What you should do:
Check every line of the data below for the word "Officer". Copy the ones that have it.

Supplied material:
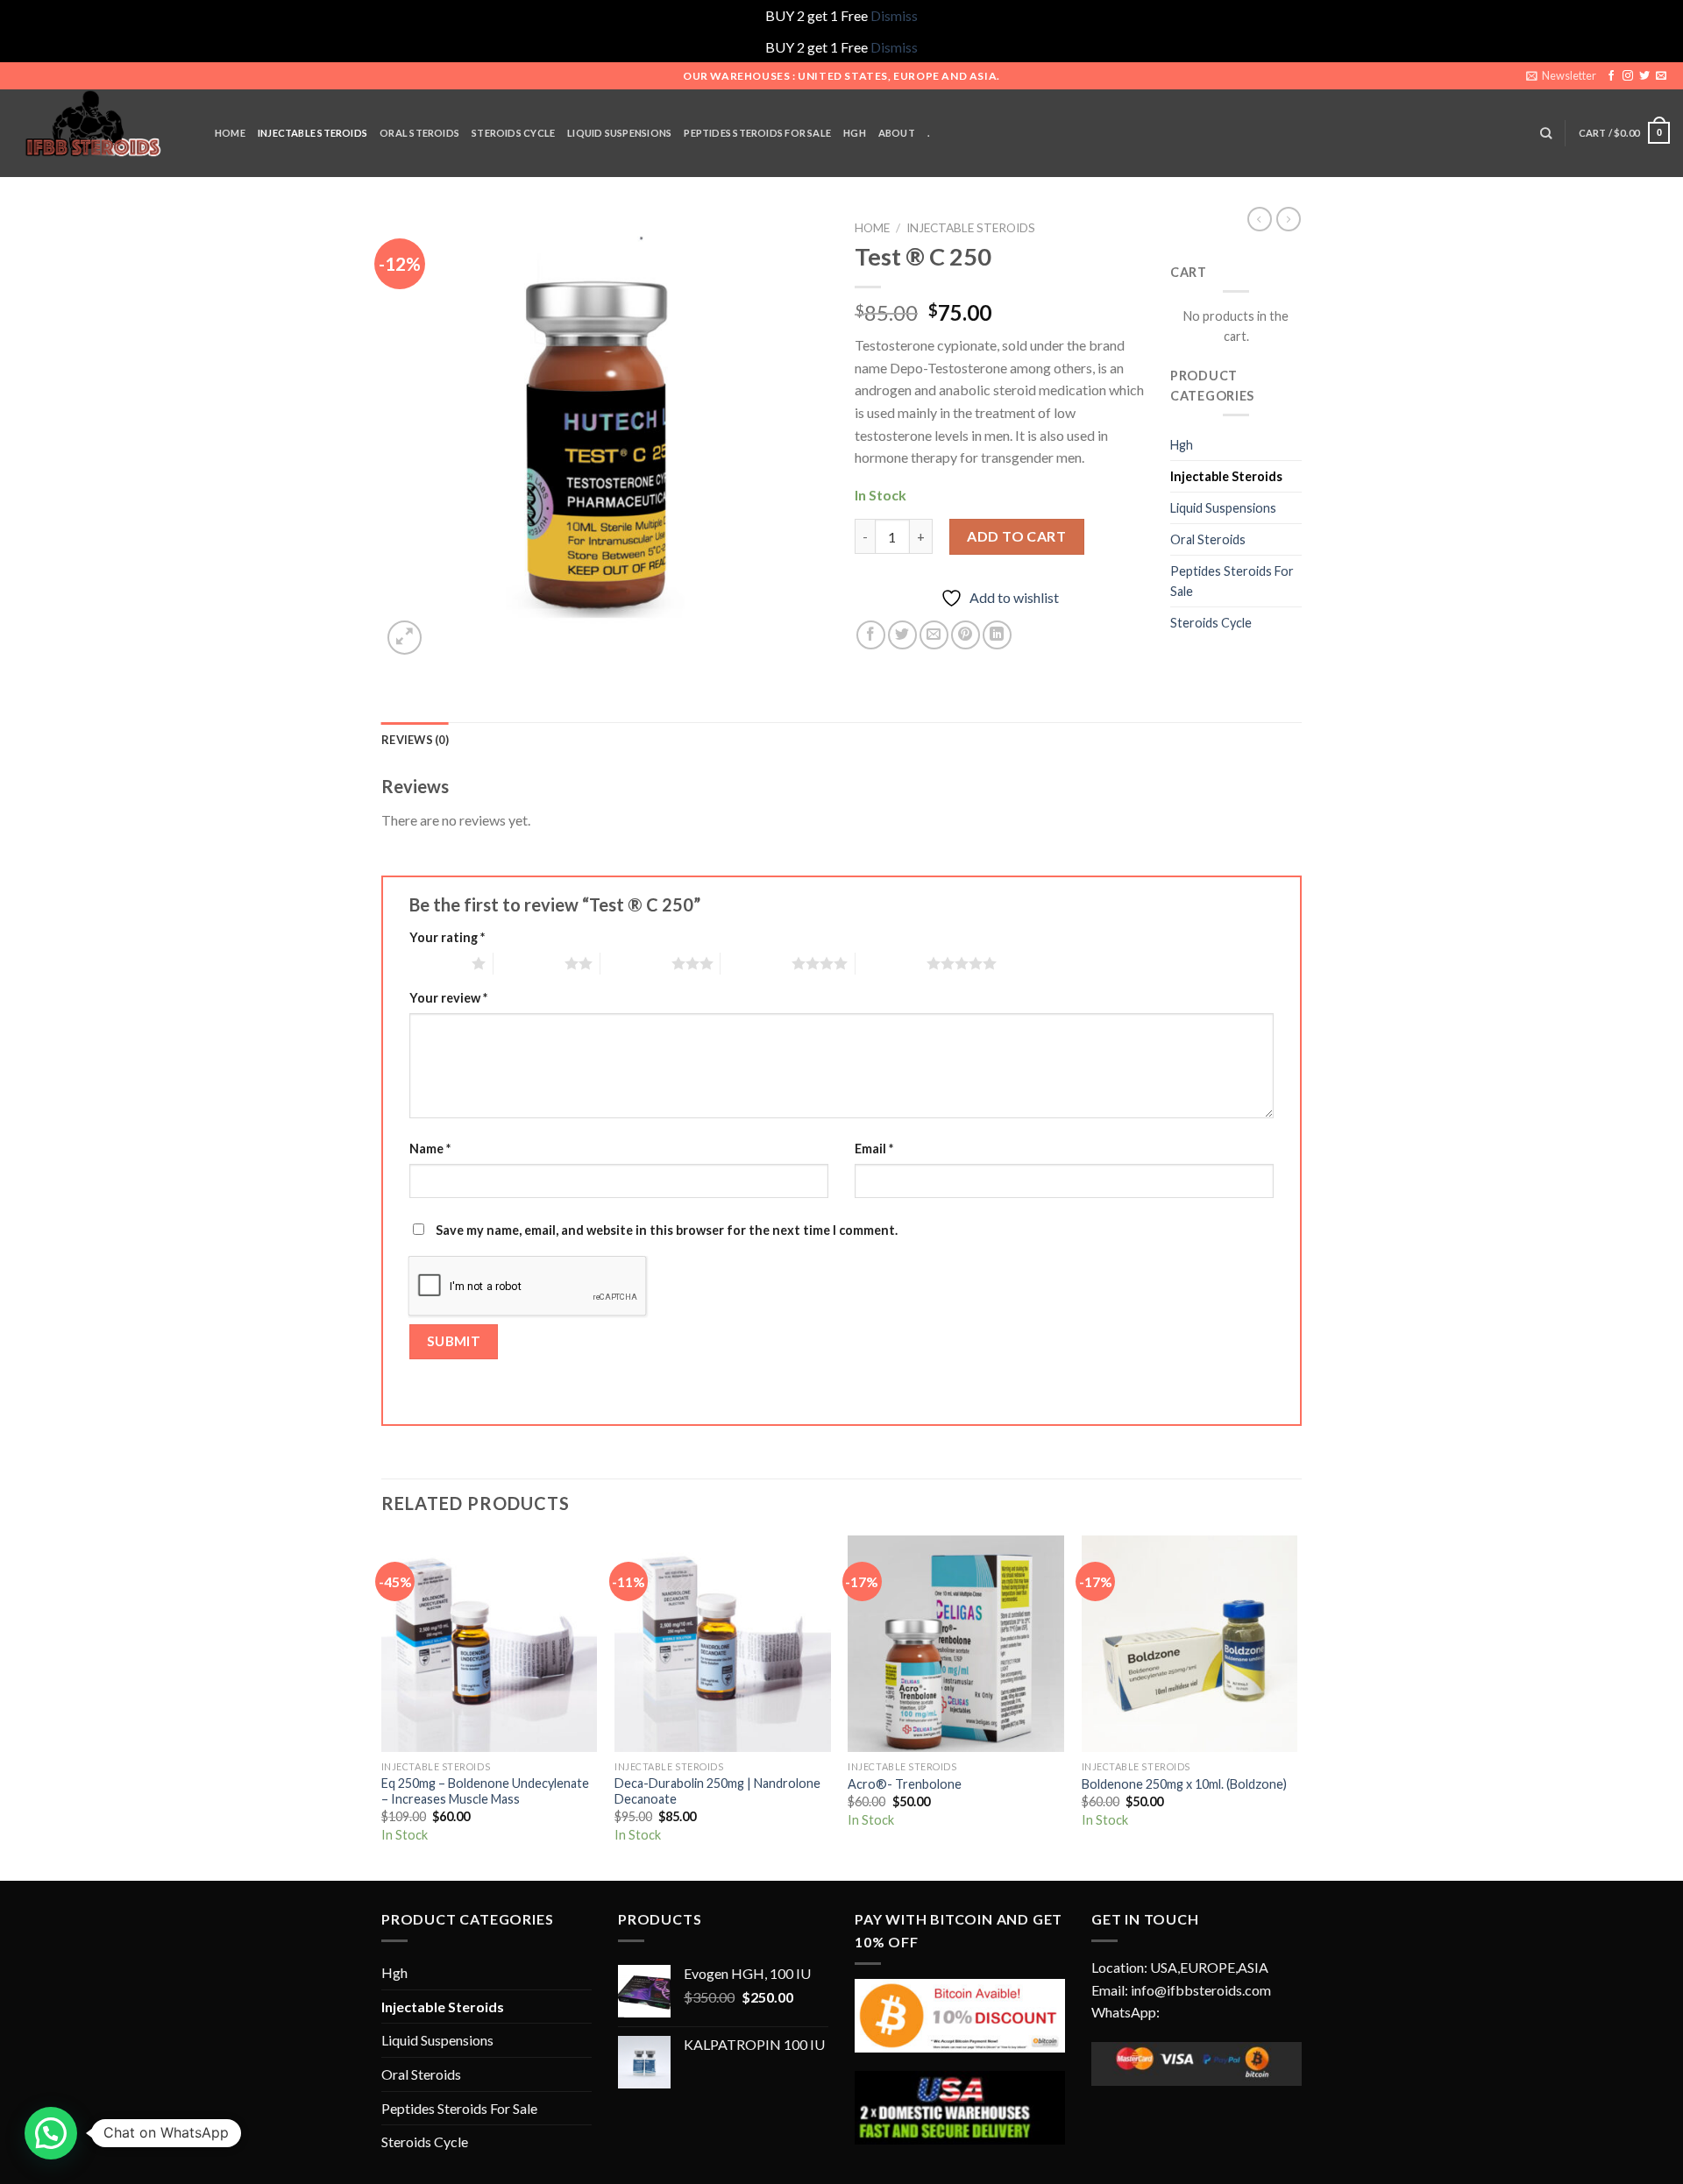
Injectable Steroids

--

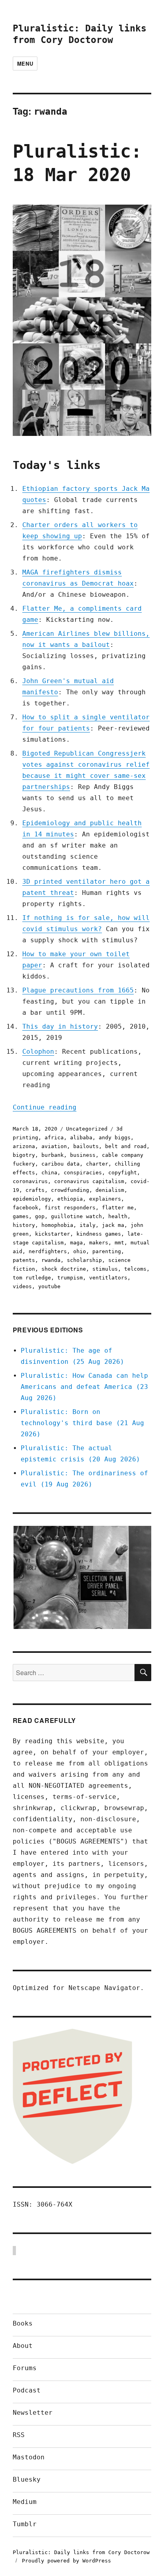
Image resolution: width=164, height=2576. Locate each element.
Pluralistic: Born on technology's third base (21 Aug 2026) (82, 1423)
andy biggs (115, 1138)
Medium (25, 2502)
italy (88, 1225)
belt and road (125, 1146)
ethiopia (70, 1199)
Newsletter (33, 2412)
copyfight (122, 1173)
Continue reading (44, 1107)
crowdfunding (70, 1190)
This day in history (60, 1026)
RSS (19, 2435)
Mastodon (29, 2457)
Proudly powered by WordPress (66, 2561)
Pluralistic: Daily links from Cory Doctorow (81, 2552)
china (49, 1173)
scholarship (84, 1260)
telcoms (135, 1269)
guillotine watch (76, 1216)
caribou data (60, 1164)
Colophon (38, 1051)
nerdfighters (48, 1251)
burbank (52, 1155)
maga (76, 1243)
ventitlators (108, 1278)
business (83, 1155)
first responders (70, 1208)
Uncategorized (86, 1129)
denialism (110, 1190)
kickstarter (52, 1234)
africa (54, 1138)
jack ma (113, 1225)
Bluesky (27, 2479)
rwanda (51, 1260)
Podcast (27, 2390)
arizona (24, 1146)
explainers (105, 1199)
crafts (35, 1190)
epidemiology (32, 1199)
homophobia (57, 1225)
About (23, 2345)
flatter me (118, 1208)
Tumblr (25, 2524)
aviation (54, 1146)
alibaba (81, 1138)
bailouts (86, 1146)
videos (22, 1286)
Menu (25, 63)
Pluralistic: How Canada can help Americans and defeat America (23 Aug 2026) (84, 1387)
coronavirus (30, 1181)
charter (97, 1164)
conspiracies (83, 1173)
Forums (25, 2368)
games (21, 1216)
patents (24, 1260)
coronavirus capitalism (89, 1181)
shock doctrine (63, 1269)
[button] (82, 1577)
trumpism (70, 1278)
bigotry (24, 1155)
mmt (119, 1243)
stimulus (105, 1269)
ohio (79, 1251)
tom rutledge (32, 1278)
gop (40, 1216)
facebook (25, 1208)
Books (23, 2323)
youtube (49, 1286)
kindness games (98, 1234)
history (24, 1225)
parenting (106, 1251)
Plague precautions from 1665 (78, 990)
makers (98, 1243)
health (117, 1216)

* * *

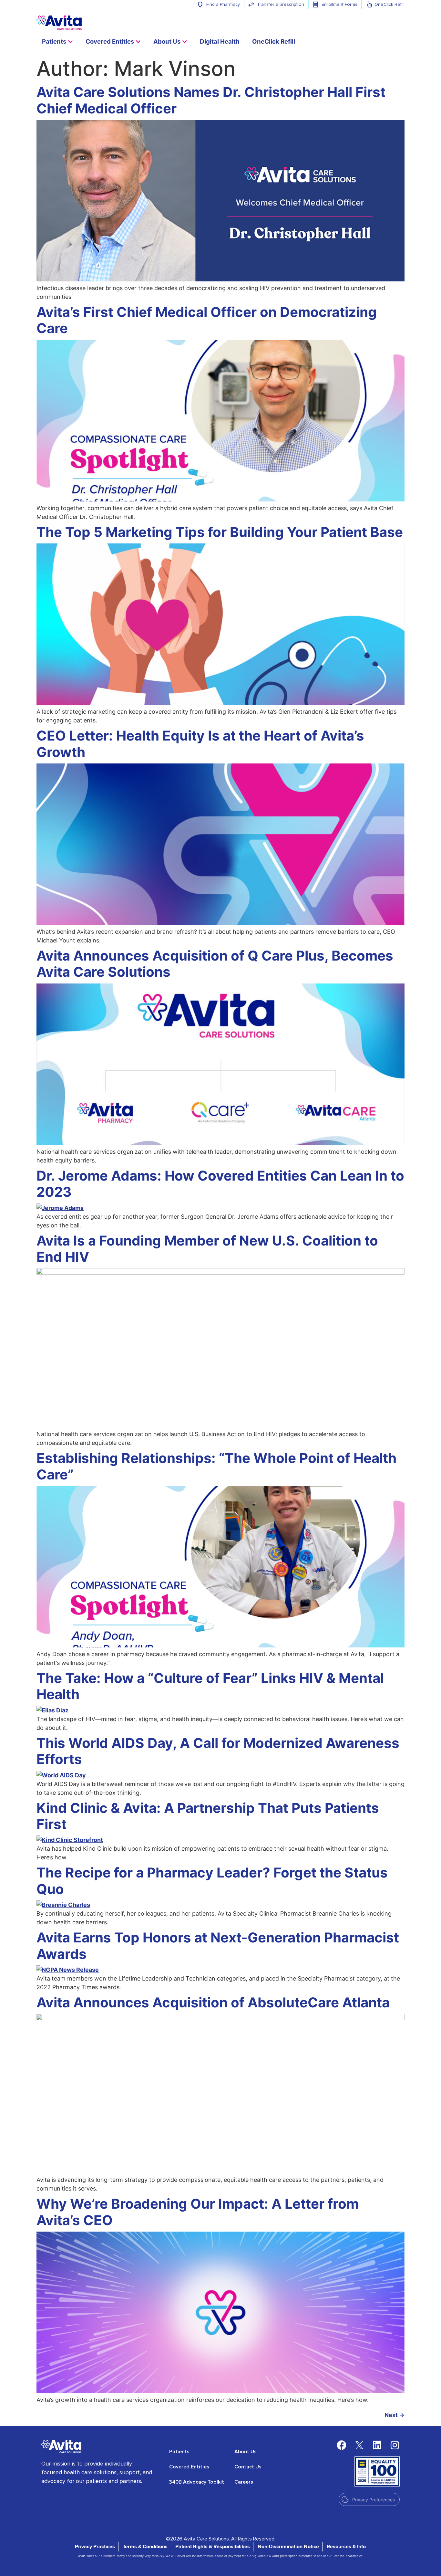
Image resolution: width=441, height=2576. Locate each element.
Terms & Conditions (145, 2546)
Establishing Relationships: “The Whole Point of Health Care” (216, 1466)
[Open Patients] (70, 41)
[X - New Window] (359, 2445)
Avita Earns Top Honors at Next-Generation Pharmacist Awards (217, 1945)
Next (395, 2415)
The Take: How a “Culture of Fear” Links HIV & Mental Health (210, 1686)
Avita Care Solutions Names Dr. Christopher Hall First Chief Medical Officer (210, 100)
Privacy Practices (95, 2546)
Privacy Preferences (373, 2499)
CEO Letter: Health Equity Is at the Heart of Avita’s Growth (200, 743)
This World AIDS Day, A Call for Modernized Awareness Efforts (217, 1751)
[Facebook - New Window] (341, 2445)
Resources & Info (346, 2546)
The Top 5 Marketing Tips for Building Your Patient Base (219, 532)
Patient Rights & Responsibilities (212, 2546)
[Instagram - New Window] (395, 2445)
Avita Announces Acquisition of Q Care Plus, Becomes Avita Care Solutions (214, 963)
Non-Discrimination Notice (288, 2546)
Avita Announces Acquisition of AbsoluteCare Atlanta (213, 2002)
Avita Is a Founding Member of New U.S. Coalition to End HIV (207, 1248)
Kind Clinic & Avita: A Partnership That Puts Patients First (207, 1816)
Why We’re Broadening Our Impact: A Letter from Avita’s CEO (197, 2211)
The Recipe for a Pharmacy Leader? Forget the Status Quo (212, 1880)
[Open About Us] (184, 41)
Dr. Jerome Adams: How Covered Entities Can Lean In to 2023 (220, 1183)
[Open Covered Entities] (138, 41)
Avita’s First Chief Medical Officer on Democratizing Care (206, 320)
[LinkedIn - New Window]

The answer:
Avita Care Solutions Names Dr. Christopher Hall First Chief Medical Officer (210, 100)
Avita’s First Chief Medical Officer on Democratizing Care (206, 320)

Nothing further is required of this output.